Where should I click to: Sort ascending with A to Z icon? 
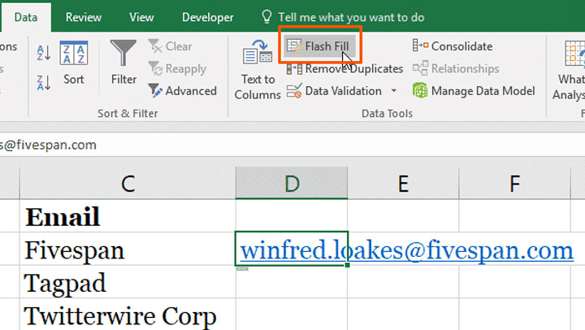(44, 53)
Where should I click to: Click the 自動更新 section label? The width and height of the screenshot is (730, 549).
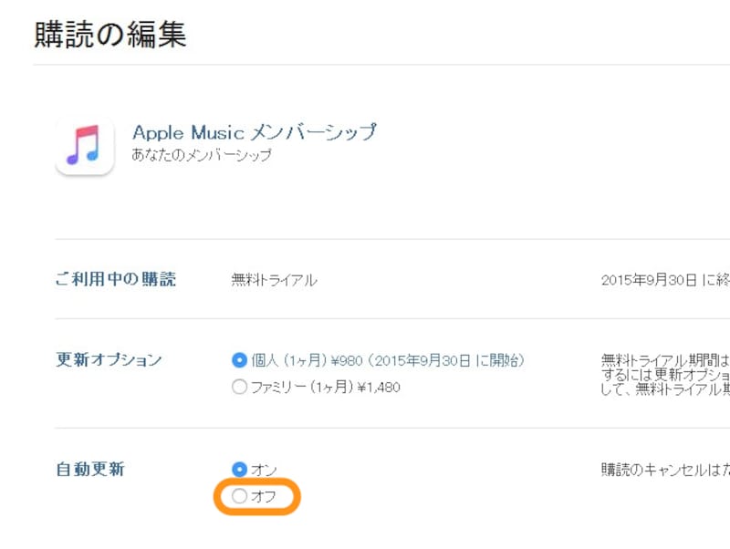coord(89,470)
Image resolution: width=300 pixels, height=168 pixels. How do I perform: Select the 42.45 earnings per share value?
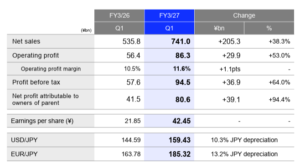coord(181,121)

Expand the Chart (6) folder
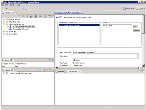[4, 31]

*-*-*

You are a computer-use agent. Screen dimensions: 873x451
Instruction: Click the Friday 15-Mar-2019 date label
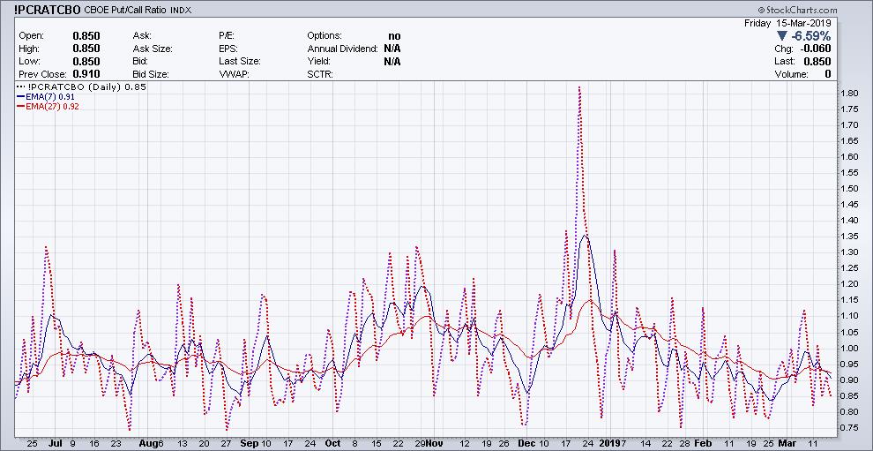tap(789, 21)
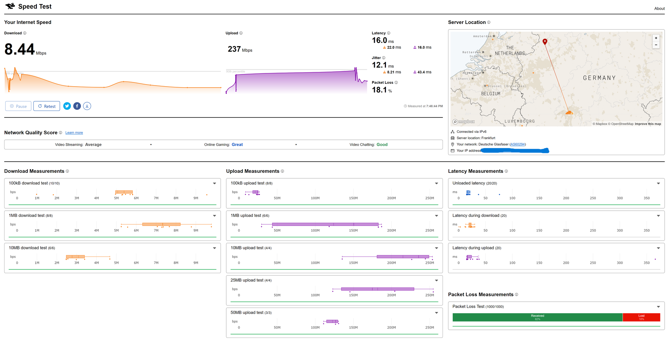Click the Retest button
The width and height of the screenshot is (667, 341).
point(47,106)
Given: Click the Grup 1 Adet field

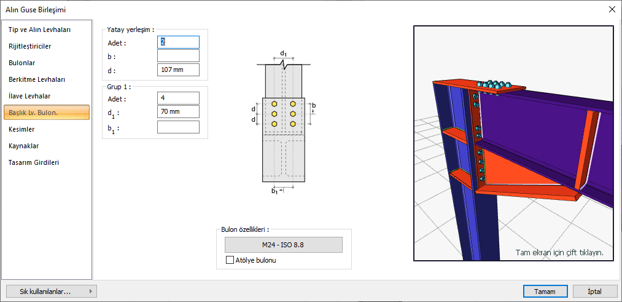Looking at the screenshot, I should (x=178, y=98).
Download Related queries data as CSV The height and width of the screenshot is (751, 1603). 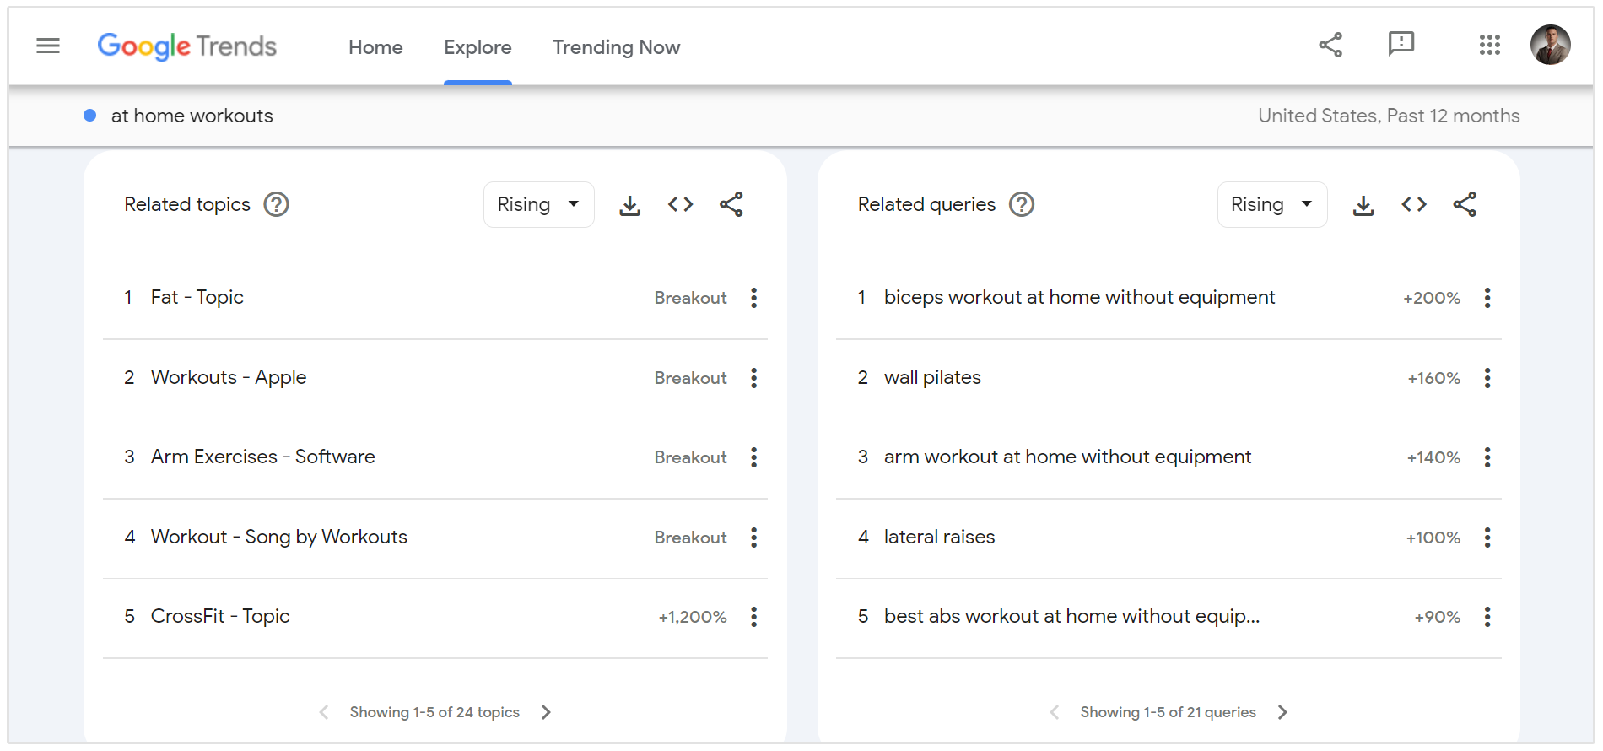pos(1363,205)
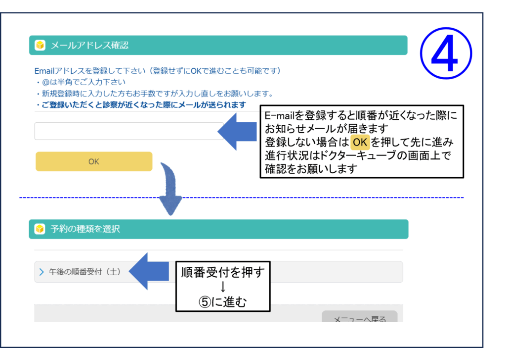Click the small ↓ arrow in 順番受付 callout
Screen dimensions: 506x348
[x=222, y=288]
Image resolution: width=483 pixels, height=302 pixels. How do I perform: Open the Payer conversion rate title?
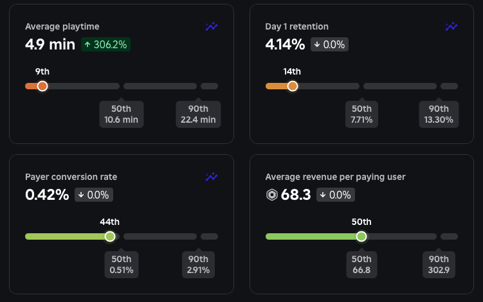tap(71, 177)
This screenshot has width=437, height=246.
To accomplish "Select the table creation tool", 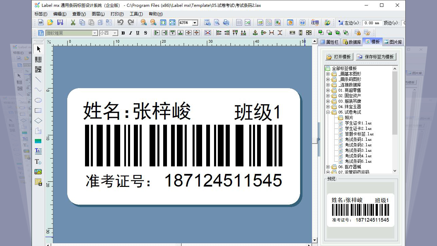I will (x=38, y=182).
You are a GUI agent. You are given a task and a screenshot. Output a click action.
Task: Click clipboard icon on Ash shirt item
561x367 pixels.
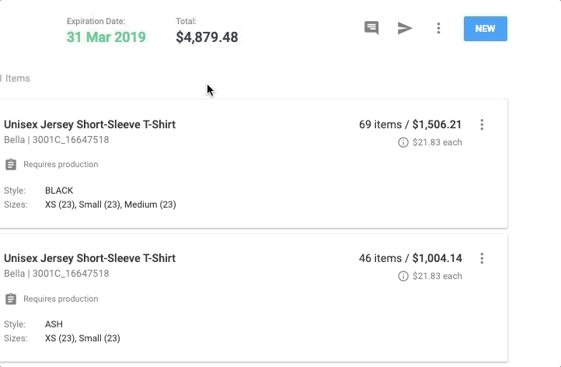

*-*-*

Your task is to show every line of the listing above containing "agent".

You are a computer-use agent. Screen dimensions: 873x451
You are a GUI agent. You are given a task and a screenshot. Output a click action.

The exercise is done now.